Puzzling statement in elderly source work

I'm studying N. Jacobson's "Lectures in Advanced Algebra" (originally published in 1951, apparently a classic), and have encountered this puzzling paragraph:

:"This type of factorization of mappings ... is particularly useful when the set of inverse images $\alpha^{-1} \left({a'}\right)$ coincides with $\overline S$; for, in this case, the mapping $\overline a$ is 1-1. Thus if $\overline a \overline \alpha = \overline b \overline \alpha$, then $a \alpha = b \alpha$ and $a \sim b$. Hence $\overline a = \overline b$. Thus we obtain here a factorization $\alpha = \nu \overline \alpha$ where $\overline \alpha$ is 1-1 onto $T$ and $\nu$ is the natural mapping."

Note that in the above, Jacobson uses:
* $\alpha$ for a general mapping from $S$ to $T$;
* $a'$ for the Image of a representative element $a$ of $S$ under $\alpha$;
* $\overline S$ for the quotient set defined by the equivalence induced by $\alpha$;
* $\nu$ for the quotient mapping from $S \to \overline S$;
* $\overline a$ and $\overline b$ for representative elements of $\overline S$;
* $\overline \alpha$ for the renaming mapping $\overline S \to T$.

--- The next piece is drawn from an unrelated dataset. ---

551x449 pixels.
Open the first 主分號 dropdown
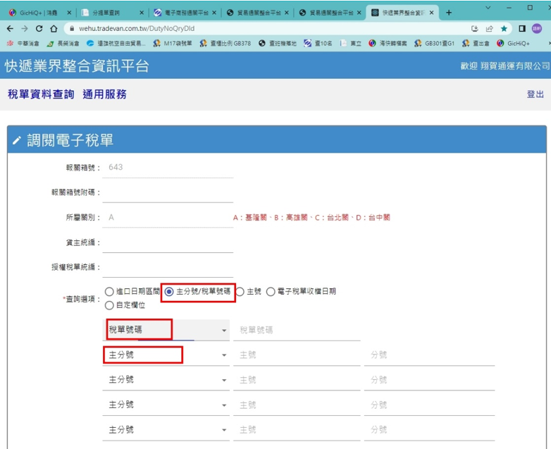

The above, then, is a fairly terse proof of the Quotient Theorem for Surjections: the fact that a surjection can be factored into the canonical surjection and the renaming mapping, the latter of which is a bijection.

The puzzling statement is the one: "when the set of inverse images $\alpha^{-1} \left({a'}\right)$ coincides with $\overline S$".

Surely, as $\alpha$ is a mapping, the quotient set of $S$ induced by $\alpha$ always forms a partition of $S$, and so the "set of inverse images MATH]\alpha^{-1} \left({a'}\right)[/tex] will always coincide with $\overline S$?

What am I missing here?